EXTRACTED INFORMATION ->
:::::

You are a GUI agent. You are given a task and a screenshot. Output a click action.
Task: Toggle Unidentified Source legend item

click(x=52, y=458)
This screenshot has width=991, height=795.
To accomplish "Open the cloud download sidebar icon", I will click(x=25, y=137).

:::::

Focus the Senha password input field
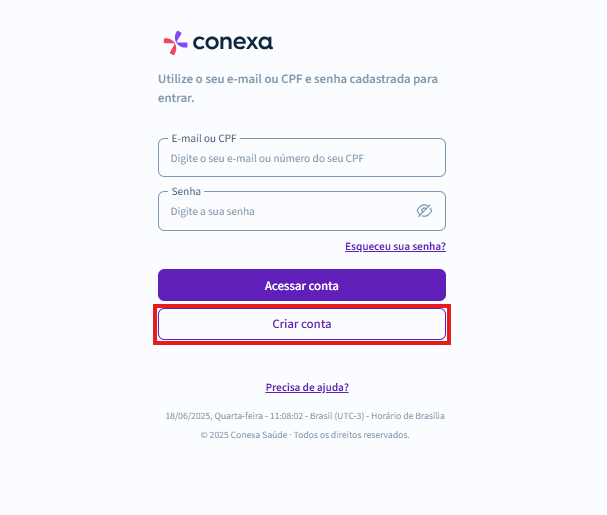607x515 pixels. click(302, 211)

:::::

WORK REQUIRED -> Work out how many lines above have the string "screenshot" in them, and give only the number.

YOUR RESPONSE -> 2